Two popular medicated ingredients have stricter age limits. Ketoconazole shampoo has not been studied for safety in children under 12, and selenium sulfide shampoo also lacks established safety data for kids under 12. If your child is younger than that, avoid these unless a doctor specifically recommends them.

Tweens and Teens (12 and Older)

Kids 12 and up can generally use the same dandruff shampoos available to adults. Zinc pyrithione, ketoconazole, and selenium sulfide formulations are all options at this age. Let the shampoo sit on the scalp for a few minutes before rinsing so the active ingredients have time to work. Rushing through a 30-second wash and rinse won’t give you the same results.

Getting the Most From Medicated Shampoo

How you use a dandruff shampoo matters as much as which one you pick. Wet the hair and scalp thoroughly, apply enough shampoo to build a good lather, and work it into the scalp (not just the hair). Leave it on for three to five minutes before rinsing. Most people rinse too quickly, which limits how well the active ingredient can reduce yeast and flaking.

Use the medicated shampoo three days in a row, then switch to a regular mild shampoo for the remaining days of the week. Once the flaking clears, you can reduce the medicated washes to once or twice a week for maintenance while continuing to wash with regular shampoo on other days. Dandruff tends to come and go, so your child may need to return to more frequent medicated washes during flare-ups, especially in winter.

Tea Tree Oil: Proceed With Caution

Shampoos containing 5% tea tree oil have shown some benefit for dandruff in a small study, but there are real reasons to be careful with kids. Tea tree oil can cause skin irritation, stinging, burning, and allergic reactions, particularly in children with eczema or sensitive skin. There has also been a reported case linking tea tree oil (and lavender oil) to breast tissue swelling in a young boy, though researchers couldn’t confirm which oil was responsible.

If you want to try a tea tree oil shampoo, look for a commercially formulated product rather than adding drops of essential oil to regular shampoo. Pure essential oil is far more concentrated and much more likely to irritate your child’s scalp. Skip it entirely if your child has eczema or a history of skin sensitivity.

When It Might Not Be Dandruff

The condition most commonly confused with dandruff in kids is tinea capitis, a fungal infection of the scalp (ringworm). The key difference is hair loss. Dandruff causes flaking and sometimes redness, but it does not break or thin the hair. Tinea capitis causes patches of hair loss, sometimes with broken hair stubs that look like black dots on the scalp, along with swollen red patches and dry, scaly rashes.
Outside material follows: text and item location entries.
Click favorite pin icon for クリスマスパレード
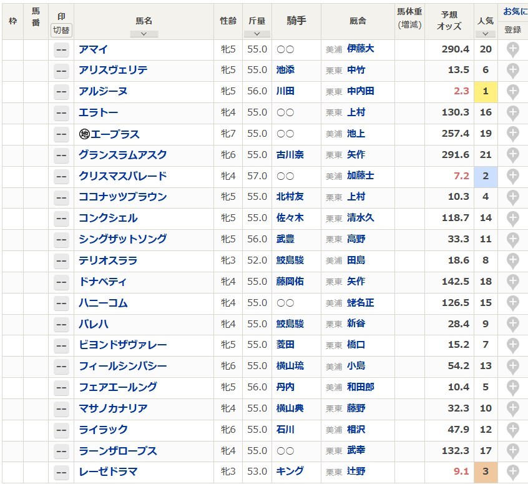Viewport: 528px width, 484px height. pos(512,177)
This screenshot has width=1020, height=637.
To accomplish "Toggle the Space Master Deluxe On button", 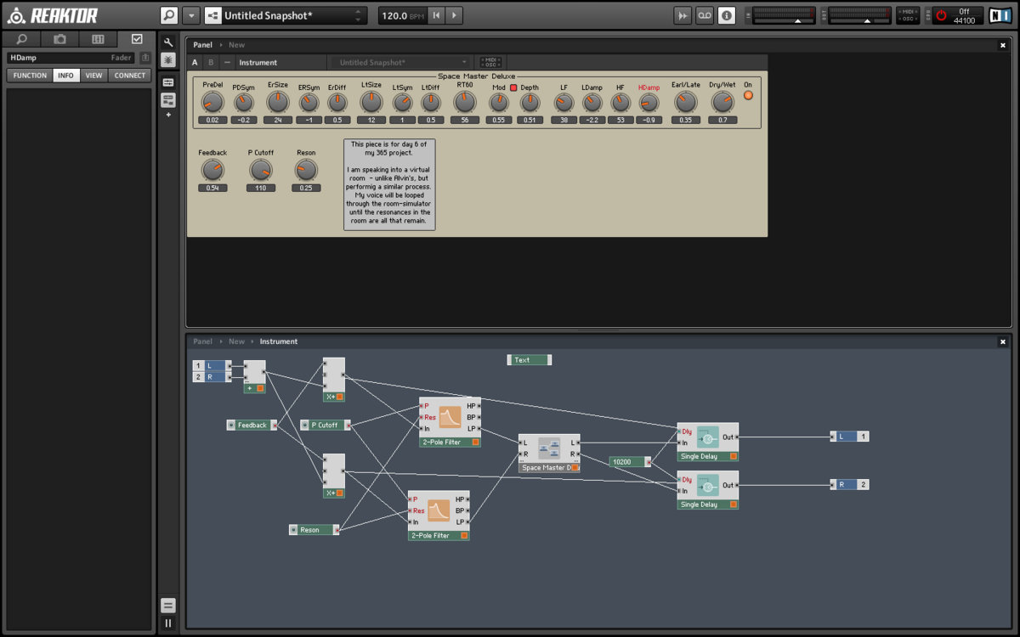I will (x=748, y=95).
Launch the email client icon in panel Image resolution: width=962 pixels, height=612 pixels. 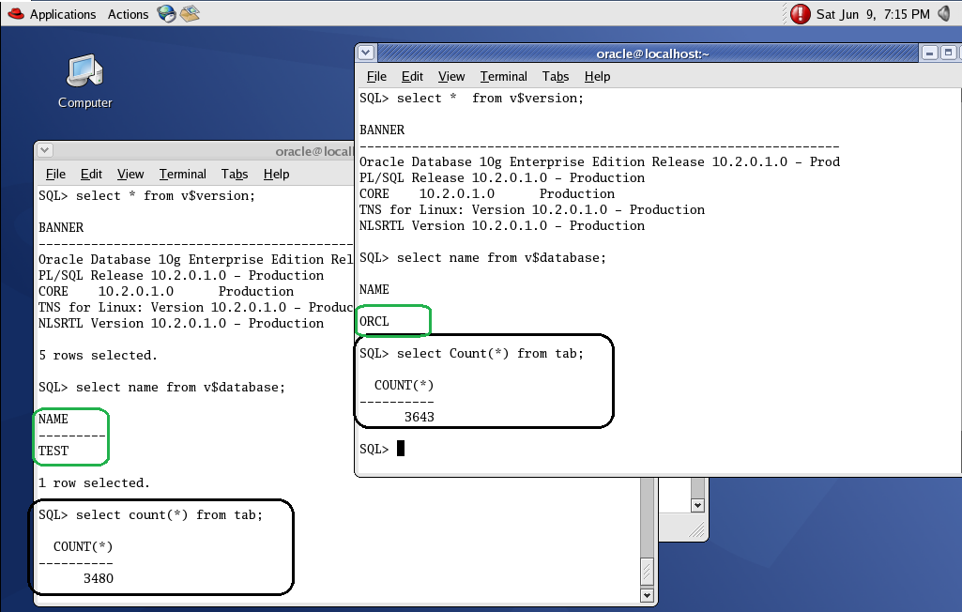click(x=190, y=14)
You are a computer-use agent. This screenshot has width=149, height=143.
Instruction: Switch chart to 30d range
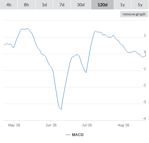(x=81, y=5)
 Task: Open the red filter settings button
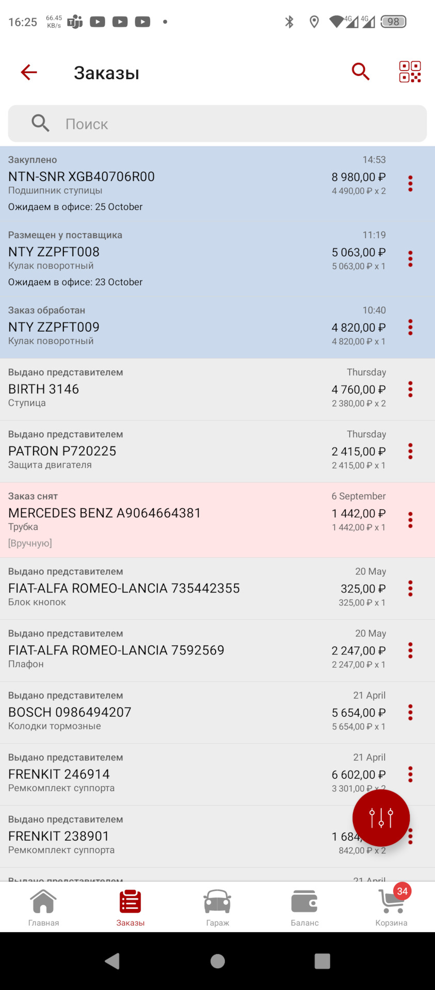(381, 818)
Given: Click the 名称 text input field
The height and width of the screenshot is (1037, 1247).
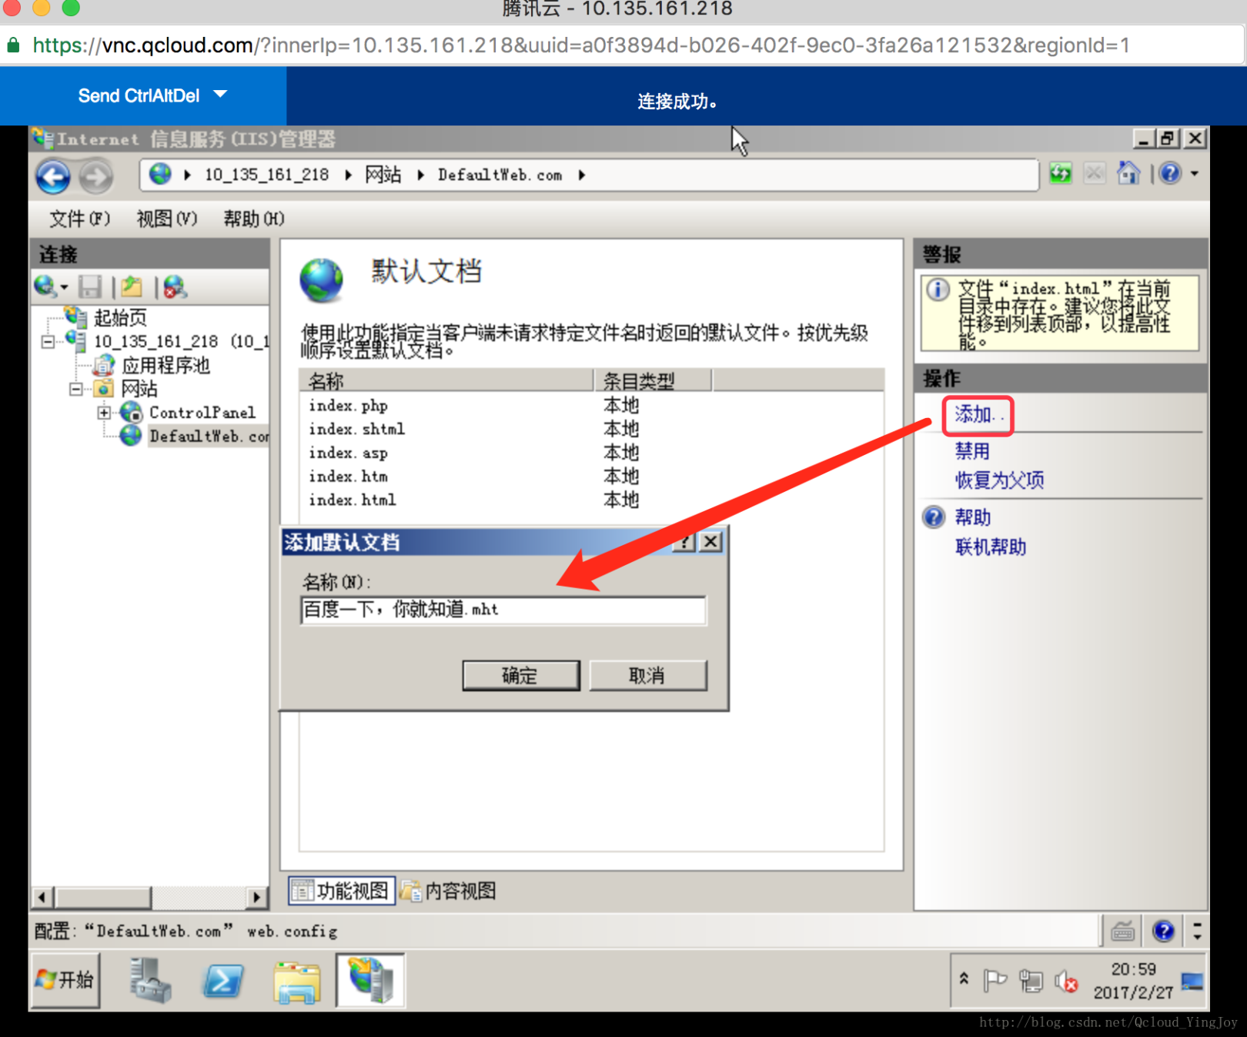Looking at the screenshot, I should [503, 610].
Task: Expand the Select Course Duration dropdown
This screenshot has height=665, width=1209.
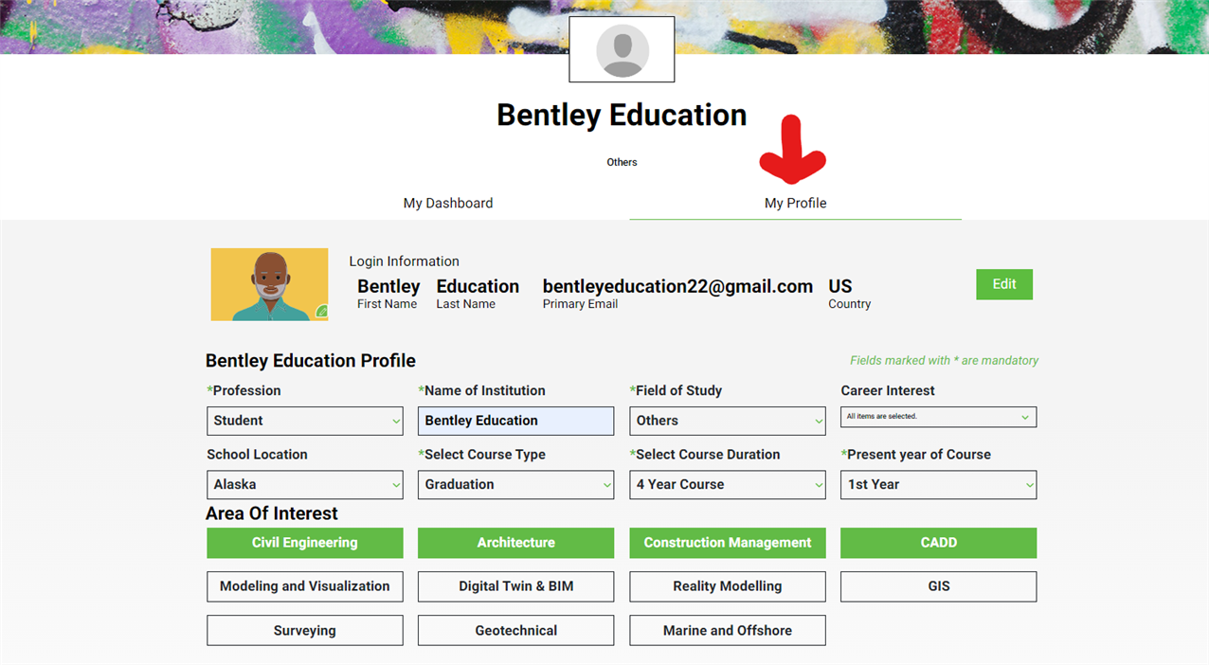Action: [x=728, y=485]
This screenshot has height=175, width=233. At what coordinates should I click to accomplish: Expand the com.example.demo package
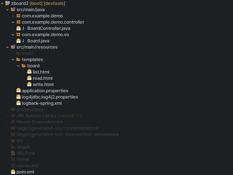click(13, 16)
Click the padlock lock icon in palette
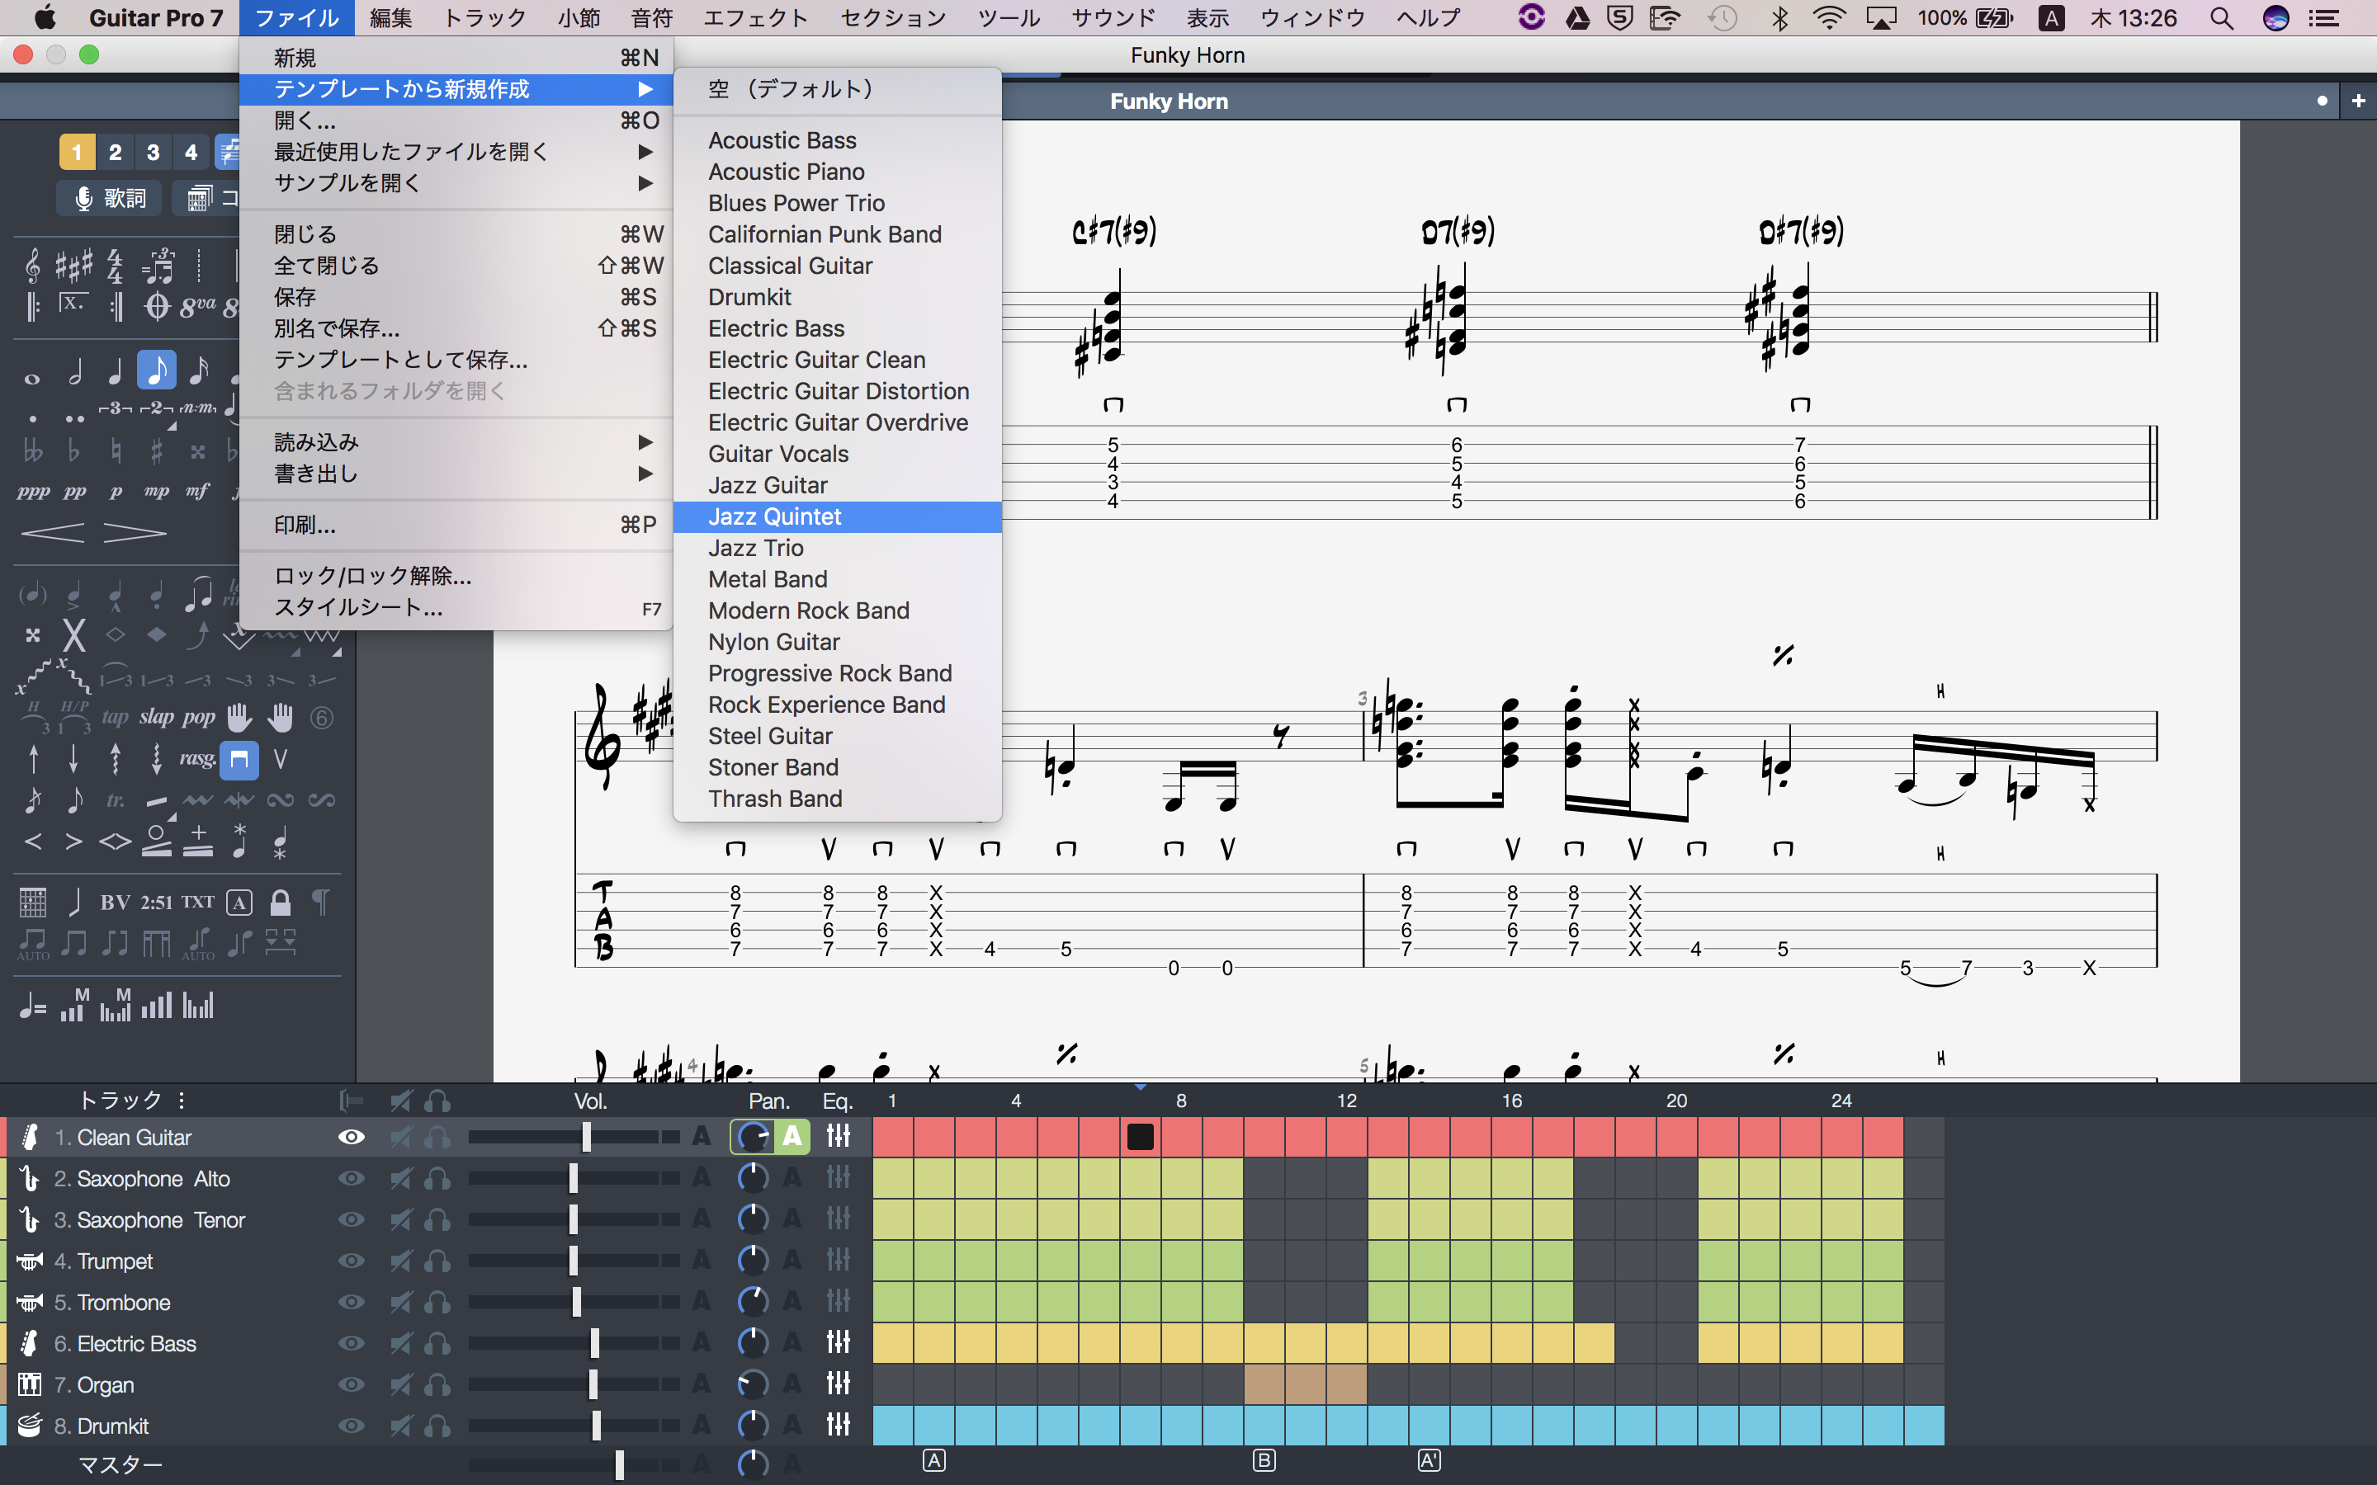The width and height of the screenshot is (2377, 1485). tap(280, 902)
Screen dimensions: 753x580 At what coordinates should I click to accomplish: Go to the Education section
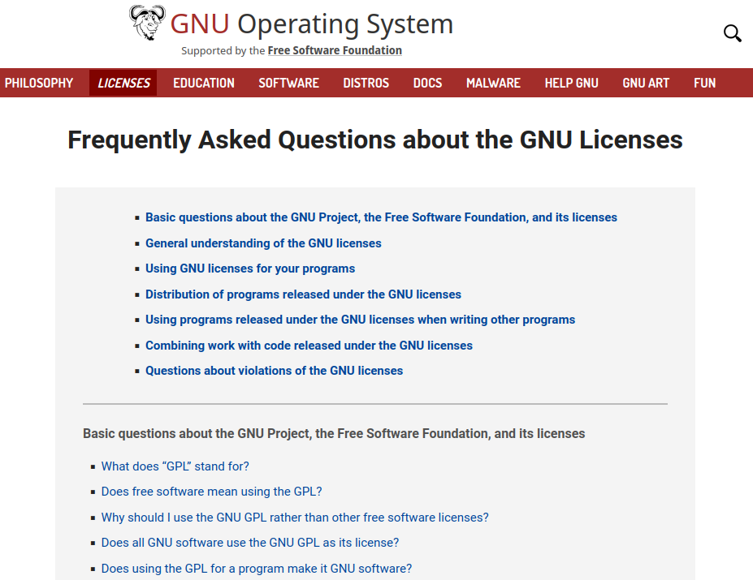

This distinction matters because tinea capitis will not respond to dandruff shampoo. It requires prescription antifungal medication. If your child’s flaking comes with any hair loss, bald patches, swollen or crusty areas, or if over-the-counter dandruff treatment isn’t working after several weeks of consistent use, have their pediatrician or a dermatologist take a look. Persistent itching that disrupts sleep or daily life, or flaking that spreads to the face, ears, or chest, also warrants a professional evaluation.